◆ Письменное задание: Повторите дословно фрагмент выдержки о планах Франца Фердинанда: от слов «Наследник престола Франц» до слов «их смешанным населением.» включительно.

──────── Выдержка ────────

Наследник престола Франц Фердинанд, непримиримый враг сербов, венгров и итальянцев, обдумывал наиболее выгодные для Австро-Венгрии политические способы для «наведения порядка» на Балканах. Он хотел преобразовать двуединую монархию в триединую: в состав Габсбургской империи должно войти относительно самостоятельное южнославянское государство. Это государство станет центром притяжения для всех южных славян на Балканах и таким образом составит конкуренцию Сербии, которая стремится объединить их под своей властью. Главным предметом спора между Сербией и Австро-Венгрией являлись Босния и Герцеговина с их смешанным населением.

Этот план вызвал неудовольствие не только у Венгрии, не собиравшейся мириться с утратой влияния на Балканах, но и у многих других народов империи. Пангерманцы считали Франца Фердинанда врагом немцев и «другом славян», который намерен славянизировать Австрию в ущерб немцам. Чехи — на протяжении нескольких веков наряду с немцами и венграми влиятельнейшая группа в Дунайской монархии — уже с 1867 года были очевидно ущемлены в правах и имели все основания потребовать самостоятельности и для себя. И уж никак не после южных славян. Томаш Г. Масарик напомнил парламенту об «исторически сложившемся триединстве», имея в виду союз с Богемией. Он полагал, что нет смысла создавать отдельное государство для южных славян, что следует заняться поисками новой концепции для всей многонациональной империи. Из «унаследованного конгломерата» земель нужно наконец создать нечто принципиально новое, «отвечающее интересам отдельных национальностей и государства в целом».

──────── Предоставленные записи ────────

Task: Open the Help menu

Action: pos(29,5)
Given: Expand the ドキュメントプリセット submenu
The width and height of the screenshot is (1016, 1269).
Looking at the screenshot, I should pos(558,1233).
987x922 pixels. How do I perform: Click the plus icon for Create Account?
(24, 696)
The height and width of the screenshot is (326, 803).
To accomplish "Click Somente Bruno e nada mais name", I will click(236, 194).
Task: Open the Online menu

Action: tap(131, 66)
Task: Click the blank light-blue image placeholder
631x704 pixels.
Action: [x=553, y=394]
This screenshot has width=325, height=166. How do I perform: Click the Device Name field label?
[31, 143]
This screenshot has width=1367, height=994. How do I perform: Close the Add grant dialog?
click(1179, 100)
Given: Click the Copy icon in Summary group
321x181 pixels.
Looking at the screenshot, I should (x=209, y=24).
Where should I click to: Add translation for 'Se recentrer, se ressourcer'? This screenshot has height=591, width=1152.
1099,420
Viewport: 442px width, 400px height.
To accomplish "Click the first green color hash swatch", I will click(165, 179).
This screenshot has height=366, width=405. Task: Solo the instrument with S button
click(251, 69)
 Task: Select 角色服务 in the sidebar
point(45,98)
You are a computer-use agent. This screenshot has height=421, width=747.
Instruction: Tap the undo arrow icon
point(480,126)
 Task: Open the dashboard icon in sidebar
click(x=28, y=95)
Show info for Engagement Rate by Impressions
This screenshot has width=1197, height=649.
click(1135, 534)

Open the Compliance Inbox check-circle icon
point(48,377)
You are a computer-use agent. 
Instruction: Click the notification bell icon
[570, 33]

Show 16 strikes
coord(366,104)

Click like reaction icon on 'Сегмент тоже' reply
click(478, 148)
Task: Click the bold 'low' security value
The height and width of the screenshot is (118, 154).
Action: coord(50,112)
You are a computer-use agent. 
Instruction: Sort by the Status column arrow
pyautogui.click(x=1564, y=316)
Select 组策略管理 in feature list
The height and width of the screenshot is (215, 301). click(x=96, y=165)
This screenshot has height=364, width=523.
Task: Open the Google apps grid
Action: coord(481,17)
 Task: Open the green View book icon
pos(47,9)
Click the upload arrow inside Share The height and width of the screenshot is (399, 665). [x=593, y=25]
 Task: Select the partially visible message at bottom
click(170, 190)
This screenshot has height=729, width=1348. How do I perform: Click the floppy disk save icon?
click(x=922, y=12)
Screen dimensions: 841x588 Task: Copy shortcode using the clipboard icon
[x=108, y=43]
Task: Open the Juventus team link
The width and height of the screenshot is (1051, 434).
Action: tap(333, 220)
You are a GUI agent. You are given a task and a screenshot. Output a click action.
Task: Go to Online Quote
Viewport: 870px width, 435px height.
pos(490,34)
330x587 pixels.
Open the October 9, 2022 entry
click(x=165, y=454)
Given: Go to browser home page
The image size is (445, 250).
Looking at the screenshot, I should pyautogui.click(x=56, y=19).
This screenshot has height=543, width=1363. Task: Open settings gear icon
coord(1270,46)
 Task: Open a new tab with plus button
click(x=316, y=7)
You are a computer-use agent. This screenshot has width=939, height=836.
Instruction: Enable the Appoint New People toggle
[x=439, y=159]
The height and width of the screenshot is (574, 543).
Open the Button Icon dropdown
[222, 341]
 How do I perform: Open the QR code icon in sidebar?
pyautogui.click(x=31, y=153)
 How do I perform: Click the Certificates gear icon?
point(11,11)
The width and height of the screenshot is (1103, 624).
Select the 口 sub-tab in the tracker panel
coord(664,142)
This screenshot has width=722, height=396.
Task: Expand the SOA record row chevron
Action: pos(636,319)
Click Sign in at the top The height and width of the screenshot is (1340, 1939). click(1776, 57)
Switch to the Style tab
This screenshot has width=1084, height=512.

────────

◆ Полный ответ:
Наследник престола Франц Фердинанд, непримиримый враг сербов, венгров и итальянцев, обдумывал наиболее выгодные для Австро-Венгрии политические способы для «наведения порядка» на Балканах. Он хотел преобразовать двуединую монархию в триединую: в состав Габсбургской империи должно войти относительно самостоятельное южнославянское государство. Это государство станет центром притяжения для всех южных славян на Балканах и таким образом составит конкуренцию Сербии, которая стремится объединить их под своей властью. Главным предметом спора между Сербией и Австро-Венгрией являлись Босния и Герцеговина с их смешанным населением.